After walking through this, I think that the factual questions need to be resolved before approaching the normative issues on whether or not this is constitutional or good speech. I would add that I do not think it is prudent or productive speech though.


Oxymoron said...


When I saw the picture of this billboard, I never assumed that the man in the picture was lashing out against his ex-girlfriend. I assumed it was generic statement about abortion, which I guess it also is, especially to those who don't know Fultz and his former lover. At least he didn't address her by name, not that the billboard isn't bad enough.

Interesting case. Thanks for posting, Solon.

harrogate said...

Solon, that's a helluca writeup. I thought we were going to break back in slow and here you go and get our thinking caps spinning! Well done.

I need to think about this some more, and write here later, and see what others have to say. But for now I do want to say that since you cannot see anyone being named on the billboard, I have no gut-level probelm with the fact that it may have been inspired by a real-life situation, and certainly don't see any way that it is not protected by the First Amendment, however gross it may or may not be.

Still. I am VERY uncomfortable with people being made "public figures" because they perform abortions, like George Tiller. And I am horrified at the idea of a women being called out by name, publically, for having one. I did think that the radio and television personalities like O'Reilly who were calling Tiller, a doctor in Kansas, a murderer, should have been fireed, and sued for millions on whatever charges can posibly be thrown at them. I do not see how free speech covers calling individuals who are not public figures, out like that.

But that's not quite what the billboard does. Anyway. Them's my rambling two cents for now. Will try to write something better later. SOOOOO glad to see you putting out the substantive posts, Solon!

I had long been missing this blog.

solon said...

Two quick thoughts. You write:

"Still. I am VERY uncomfortable with people being made "public figures" because they perform abortions, like George Tiller. And I am horrified at the idea of a women being called out by name, publically, for having one."
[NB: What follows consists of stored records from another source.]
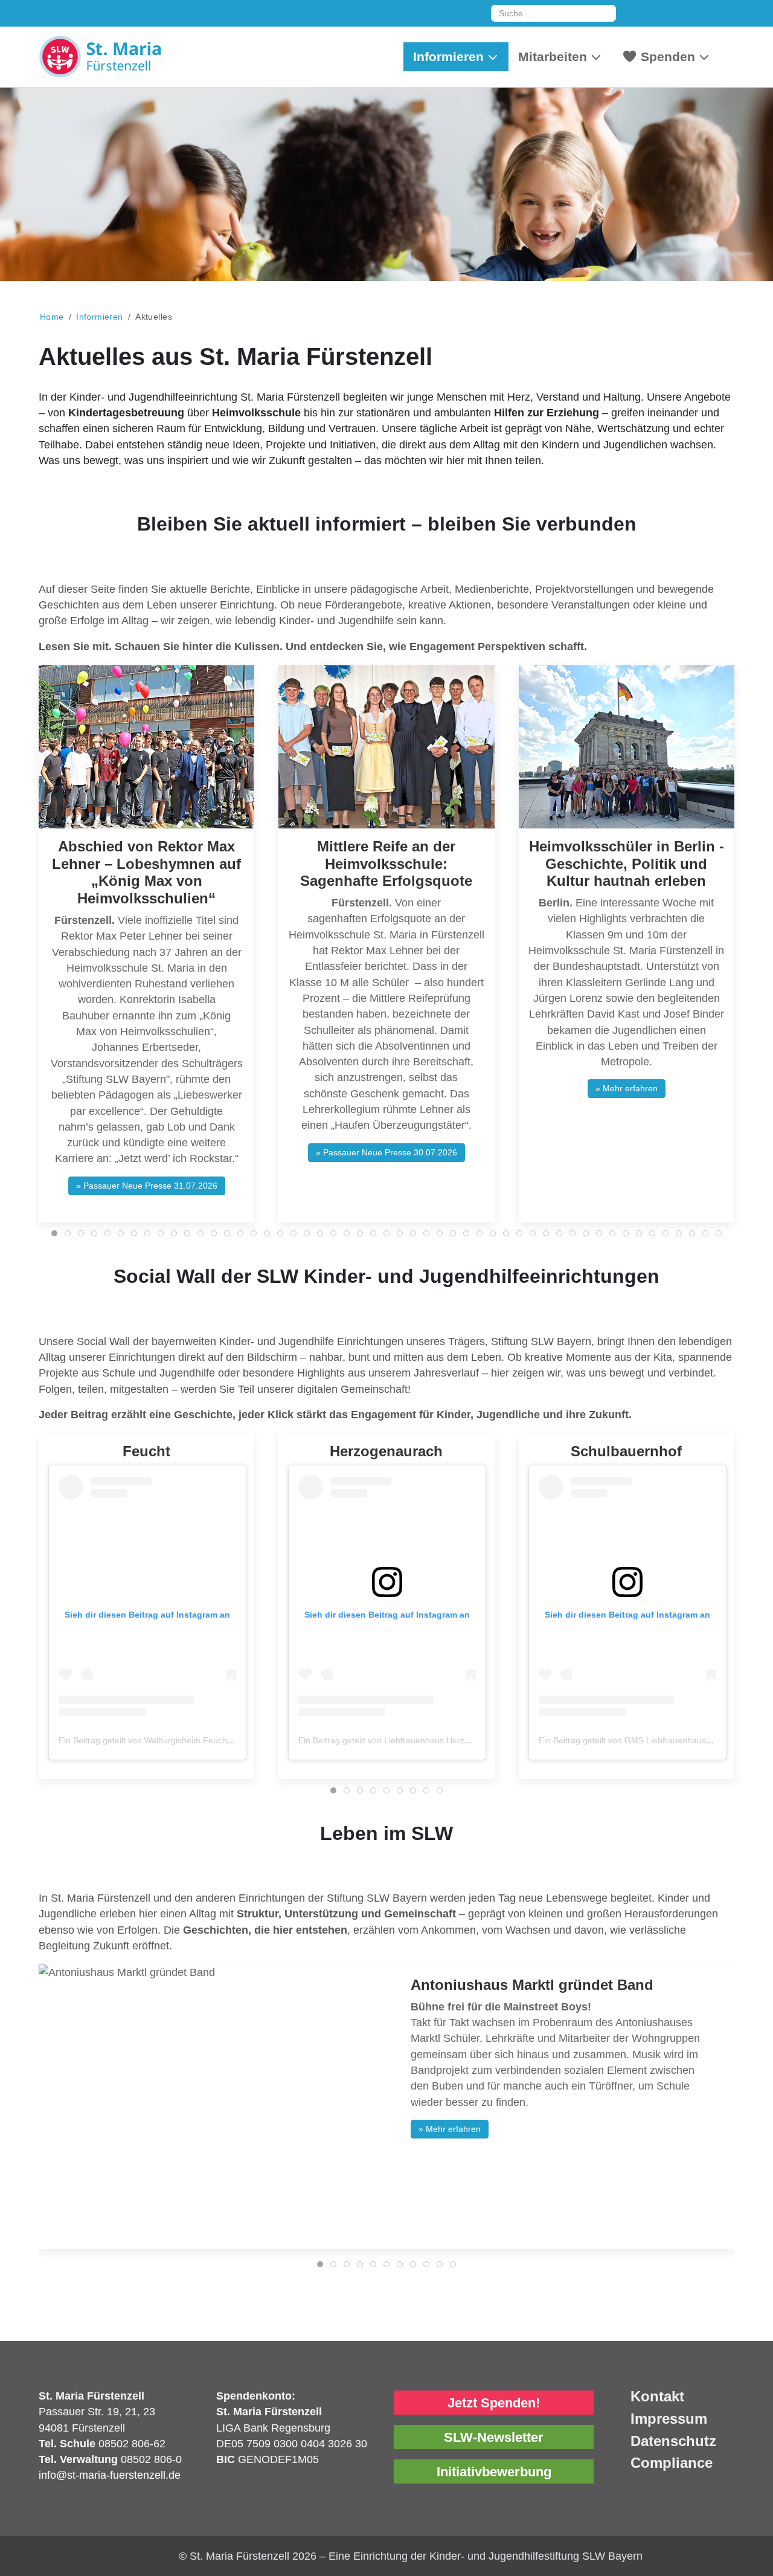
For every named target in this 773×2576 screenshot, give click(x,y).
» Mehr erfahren (626, 1088)
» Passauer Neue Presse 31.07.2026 (146, 1185)
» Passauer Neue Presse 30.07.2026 (386, 1152)
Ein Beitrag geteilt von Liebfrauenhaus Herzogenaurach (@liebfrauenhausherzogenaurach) (472, 1740)
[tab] (54, 1233)
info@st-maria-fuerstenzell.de (110, 2475)
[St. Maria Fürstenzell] (129, 57)
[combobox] (553, 13)
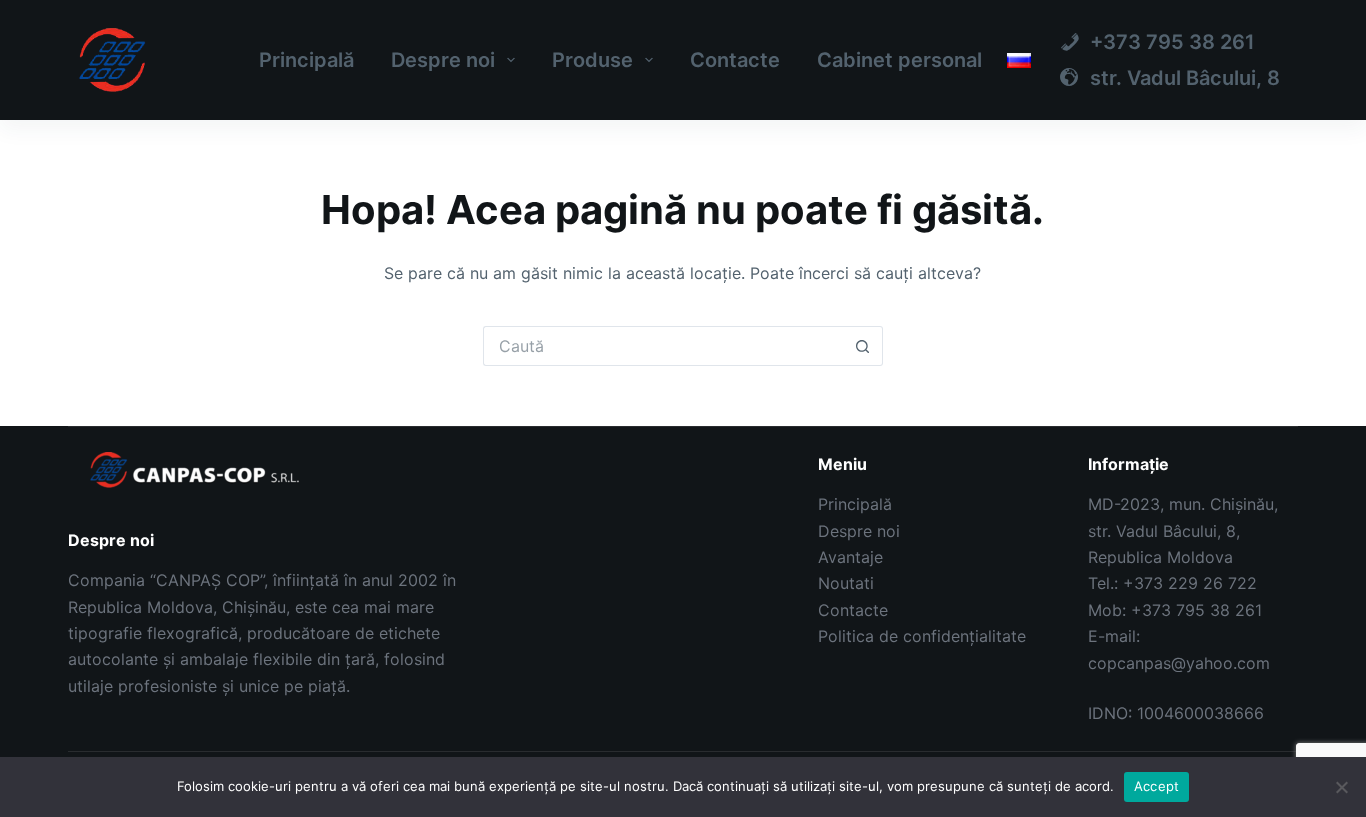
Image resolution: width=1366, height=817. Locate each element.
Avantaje (850, 557)
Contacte (735, 60)
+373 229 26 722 (1190, 583)
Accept (1157, 786)
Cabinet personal (899, 60)
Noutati (846, 583)
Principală (306, 60)
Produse (592, 60)
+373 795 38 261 (1196, 610)
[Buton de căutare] (863, 346)
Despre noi (443, 60)
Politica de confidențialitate (922, 636)
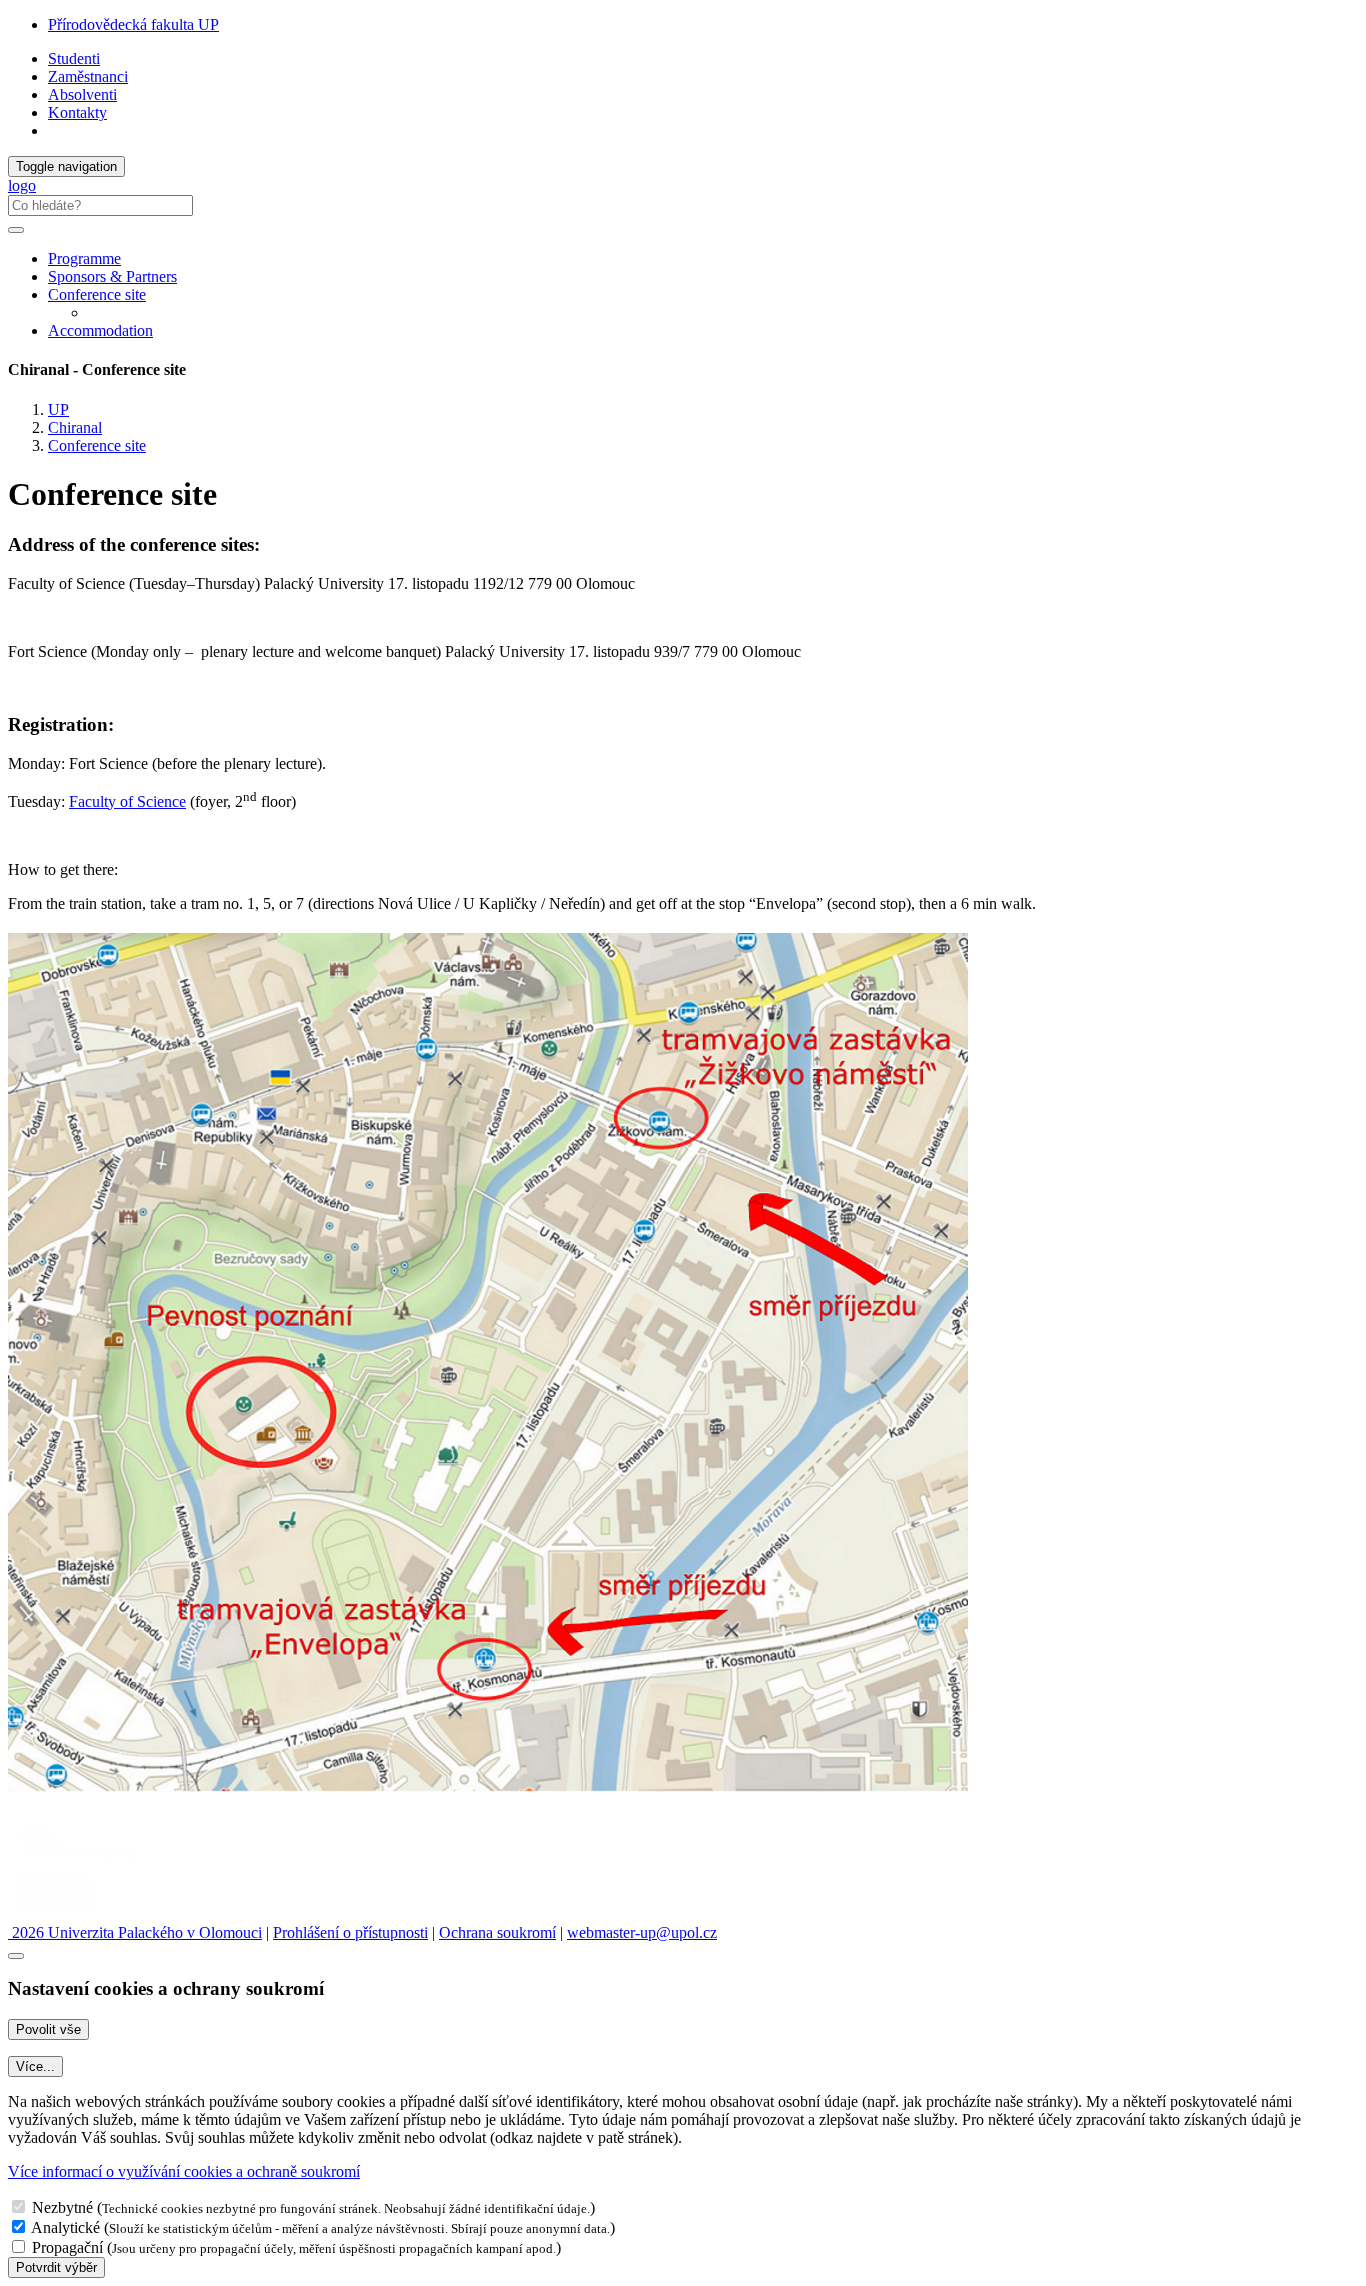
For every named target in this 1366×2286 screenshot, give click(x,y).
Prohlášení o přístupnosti (350, 1932)
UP (58, 409)
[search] (16, 230)
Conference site (97, 294)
And to think, abortion is legal. It is odd to have such a social stigma on something that is legal.

Second, the best analogy for this billboard may be an autobiographical account. If this were in a book, it would be fine. Facebook, fine. Both are very prominent public types of discourse for autobiographical work.

So long as the facts are okay, then this should be protected political speech.

harrogate said...

The reason I do not believe the facts are okay is that he is accusing her of committing murder, which she definitively did not do. She definitively did not kill his child.

To speak about it in the abstract as you push for changes in the law is one thing. But to call a doctor a murderer for performing a totally legal act. To call out a person by name and call her a child killer. I don't care if it is in a book or a facebook page or the New York Times. These actions constitute both slander AND libel as far as I am concerned.

The reason I am more ambivalent about the billboard is because all you can see is some dude holding an outline. If the billboard named names, then I would be in total support of shutting him up (taking the billboard down, discontinuing the book, pulling the facebook pafge, what have you) and having him face a lawsuit.

Oxymoron said...

"This would have been a grammatically correct billboard if its author had decided to not split an infinitive!"